Ya no puede ser. La muerte de Sábato es un trago amargo y simbólico de la Argentina y de la literatura. Él representa a Argentina, con todas las contradicciones que en él actuaron en la baja frecuencia y que también machacaron a Jorge Luis Borges, algunas veces su amigo, y casi siempre su oponente; sobre ellos, de maneras distintas, cayeron los denodados latigazos que ese país le ha dado a la razón para despojar a los hombres de la serenidad de la discusión o el desacuerdo. Esas contradicciones se han reflejado en estos dos titanes ahora ya desaparecidos. Las heridas están en los libros, incluso en las entrevistas que se hicieron juntos y también en los desplantes que se hacían en público y en privado. Hay un libro en el que ambos se enzarzan a hablar de la literatura, de Dios y del diablo, y aunque no se quisieron nunca del todo, ahí se ve que en ambos hay una ternura que acaso es el sustento de la inquietud común: ¿para qué tanto lío si hemos de morir y no quedará ni una línea, ni siquiera un verso sencillo?

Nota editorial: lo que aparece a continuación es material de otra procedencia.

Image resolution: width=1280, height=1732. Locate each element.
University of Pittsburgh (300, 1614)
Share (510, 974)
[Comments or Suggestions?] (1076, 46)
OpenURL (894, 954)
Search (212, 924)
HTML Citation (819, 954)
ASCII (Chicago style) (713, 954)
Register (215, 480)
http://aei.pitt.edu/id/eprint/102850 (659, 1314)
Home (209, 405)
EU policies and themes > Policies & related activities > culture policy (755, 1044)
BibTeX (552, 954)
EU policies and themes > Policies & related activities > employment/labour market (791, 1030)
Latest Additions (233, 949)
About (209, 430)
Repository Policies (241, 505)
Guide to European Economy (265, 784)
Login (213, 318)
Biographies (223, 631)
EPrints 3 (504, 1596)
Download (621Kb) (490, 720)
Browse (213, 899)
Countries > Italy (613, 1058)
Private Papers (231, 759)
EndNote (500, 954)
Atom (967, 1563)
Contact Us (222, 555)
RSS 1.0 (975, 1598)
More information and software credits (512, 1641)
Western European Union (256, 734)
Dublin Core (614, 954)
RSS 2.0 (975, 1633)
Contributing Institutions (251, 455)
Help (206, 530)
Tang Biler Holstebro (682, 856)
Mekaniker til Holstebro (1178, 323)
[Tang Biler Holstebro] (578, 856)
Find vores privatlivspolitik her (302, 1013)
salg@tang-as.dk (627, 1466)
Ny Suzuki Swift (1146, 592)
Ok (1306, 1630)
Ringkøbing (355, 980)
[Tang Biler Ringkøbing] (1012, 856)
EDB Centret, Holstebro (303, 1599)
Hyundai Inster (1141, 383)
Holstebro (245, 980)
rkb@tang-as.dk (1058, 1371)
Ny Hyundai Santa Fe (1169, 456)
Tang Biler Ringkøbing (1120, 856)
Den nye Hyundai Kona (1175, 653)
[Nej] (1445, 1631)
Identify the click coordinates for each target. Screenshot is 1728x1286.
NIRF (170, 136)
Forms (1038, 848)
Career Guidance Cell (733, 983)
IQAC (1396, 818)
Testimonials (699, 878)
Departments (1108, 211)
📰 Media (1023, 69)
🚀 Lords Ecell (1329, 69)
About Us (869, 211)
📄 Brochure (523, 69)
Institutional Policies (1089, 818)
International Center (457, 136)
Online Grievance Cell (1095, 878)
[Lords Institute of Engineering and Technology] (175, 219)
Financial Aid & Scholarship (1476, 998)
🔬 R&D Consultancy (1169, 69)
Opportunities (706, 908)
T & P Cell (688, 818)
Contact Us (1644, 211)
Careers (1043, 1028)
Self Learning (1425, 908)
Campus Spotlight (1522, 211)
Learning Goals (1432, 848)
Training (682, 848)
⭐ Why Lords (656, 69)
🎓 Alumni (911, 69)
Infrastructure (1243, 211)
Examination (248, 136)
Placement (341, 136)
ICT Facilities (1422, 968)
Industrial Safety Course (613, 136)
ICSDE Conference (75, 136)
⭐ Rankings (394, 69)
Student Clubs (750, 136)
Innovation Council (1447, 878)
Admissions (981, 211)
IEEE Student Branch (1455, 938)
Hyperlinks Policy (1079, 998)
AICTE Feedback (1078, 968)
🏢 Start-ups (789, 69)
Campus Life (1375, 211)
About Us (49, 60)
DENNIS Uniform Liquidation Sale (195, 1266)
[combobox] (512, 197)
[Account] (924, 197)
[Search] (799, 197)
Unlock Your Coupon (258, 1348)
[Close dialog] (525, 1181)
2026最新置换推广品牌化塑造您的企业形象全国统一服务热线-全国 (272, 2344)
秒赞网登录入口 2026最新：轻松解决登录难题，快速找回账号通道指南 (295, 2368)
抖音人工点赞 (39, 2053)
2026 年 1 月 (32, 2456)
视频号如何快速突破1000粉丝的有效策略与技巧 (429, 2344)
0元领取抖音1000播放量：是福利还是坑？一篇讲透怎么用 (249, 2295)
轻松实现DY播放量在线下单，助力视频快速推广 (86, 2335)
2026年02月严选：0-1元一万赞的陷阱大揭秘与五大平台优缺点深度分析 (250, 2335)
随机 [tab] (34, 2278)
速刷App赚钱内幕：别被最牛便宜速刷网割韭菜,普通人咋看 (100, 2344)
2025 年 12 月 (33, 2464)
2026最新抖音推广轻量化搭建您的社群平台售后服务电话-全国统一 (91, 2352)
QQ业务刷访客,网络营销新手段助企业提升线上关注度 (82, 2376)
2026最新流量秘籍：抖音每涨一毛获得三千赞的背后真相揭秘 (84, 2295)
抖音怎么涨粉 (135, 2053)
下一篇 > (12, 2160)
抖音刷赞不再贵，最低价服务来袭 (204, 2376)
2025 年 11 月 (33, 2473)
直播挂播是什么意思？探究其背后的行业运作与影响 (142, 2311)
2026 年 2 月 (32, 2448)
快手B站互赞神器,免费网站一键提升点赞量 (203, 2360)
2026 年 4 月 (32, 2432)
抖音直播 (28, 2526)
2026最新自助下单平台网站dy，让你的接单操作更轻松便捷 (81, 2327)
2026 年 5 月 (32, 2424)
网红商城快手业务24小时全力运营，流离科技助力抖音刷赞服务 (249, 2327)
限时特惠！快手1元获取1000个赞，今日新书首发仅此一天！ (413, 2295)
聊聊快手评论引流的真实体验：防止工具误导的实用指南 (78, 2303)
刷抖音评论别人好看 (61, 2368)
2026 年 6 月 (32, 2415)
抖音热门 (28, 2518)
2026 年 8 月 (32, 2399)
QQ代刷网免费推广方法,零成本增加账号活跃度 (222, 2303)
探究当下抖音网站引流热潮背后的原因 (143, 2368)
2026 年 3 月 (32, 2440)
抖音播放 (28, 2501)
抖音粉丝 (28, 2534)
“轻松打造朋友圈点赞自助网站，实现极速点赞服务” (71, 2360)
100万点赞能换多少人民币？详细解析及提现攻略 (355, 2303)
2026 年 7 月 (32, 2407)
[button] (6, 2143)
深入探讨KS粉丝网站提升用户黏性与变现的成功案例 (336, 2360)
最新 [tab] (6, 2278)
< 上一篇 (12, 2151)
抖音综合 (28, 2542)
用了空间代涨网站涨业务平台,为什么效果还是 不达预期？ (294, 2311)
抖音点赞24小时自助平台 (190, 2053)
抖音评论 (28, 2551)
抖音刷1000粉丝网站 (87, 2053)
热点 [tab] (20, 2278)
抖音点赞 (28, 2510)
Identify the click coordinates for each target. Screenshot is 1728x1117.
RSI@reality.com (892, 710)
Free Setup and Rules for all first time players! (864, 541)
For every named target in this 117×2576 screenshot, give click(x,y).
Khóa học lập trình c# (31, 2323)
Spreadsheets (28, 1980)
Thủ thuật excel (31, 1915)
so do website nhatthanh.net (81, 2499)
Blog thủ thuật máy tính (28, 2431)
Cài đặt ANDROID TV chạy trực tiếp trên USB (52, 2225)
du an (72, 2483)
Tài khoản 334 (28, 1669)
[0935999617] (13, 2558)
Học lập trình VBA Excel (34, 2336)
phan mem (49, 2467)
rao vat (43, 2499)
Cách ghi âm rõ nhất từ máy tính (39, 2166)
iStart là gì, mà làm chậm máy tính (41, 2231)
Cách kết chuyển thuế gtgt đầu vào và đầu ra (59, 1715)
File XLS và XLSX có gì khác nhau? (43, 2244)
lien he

Pero ahora que toca certificar el fin de Sábato conviene recordar más su literatura que esas escaramuzas que uno aceptó como riesgos del destino y que el otro, el que acaba de fallecer, convirtió en el trampolín de una decisión civil que lo marcó como un héroe de una Argentina nueva que no acaba de ser nunca una Argentina verdaderamente renovada. Y su literatura, la de Sábato tiene en las contradicciones del ser humano, en los miedos al vacío que convivieron también en su pintura, la esencia de sus imaginaciones, que fueron tan oscuras como las predicciones que él hacía del destino de los hombres, condenados a la ceguera, a la mezquindad y al olvido. El túnel y Sobre héroes y tumbas son como el trasunto de esa oquedad rabiosa de sus ojos. Él quería desaparecer y estar. Una vez, en el restaurante Casa Lucio de Madrid, donde había querido comer huevos estrellados, cantamos juntos, con Elvira González Fraga, una milonga argentina de Reguera, creo: "Se me está haciendo la noche/ en la mitad de la tarde/ no quiero volverme sombra/ quiero ser luz y quedarme". Sábato hizo suyos esos versos, pues él, que ya llevaba avanzados los 90, quería quedarse, seguir, estar, terminarse esos huevos estrellados, seguir viaje a Galicia, a Sevilla, volver a Argentina, vivir, aunque ya su estómago no estuviera tan firme como cuando le pidió a Valdano que le golpeara la barriga, "si viera lo fuerte que está".
En sus diarios españoles (España en los diarios de mi vejez, Seix Barral), escribió esta entrada: "Cuando siento que me falta tanto de lo que gocé en otras épocas, me queda esto, agarrar un papel o sentarme a mi vieja máquina de escribir, vieja y compañera, y anotar esto, esto quizá sin importancia, pero que me hace sentir reunido con los anónimos y sin embargo, por algún misterio, cercanos lectores que estos papeles tendrán".
Quería desaparecer, eso está en sus libros, pero quería quedarse, eso estaba en su mirada herida que ahora se acaba de apagar. Ernesto Sábato, un titán disminuido siempre por la constancia rabiosa de su melancolía.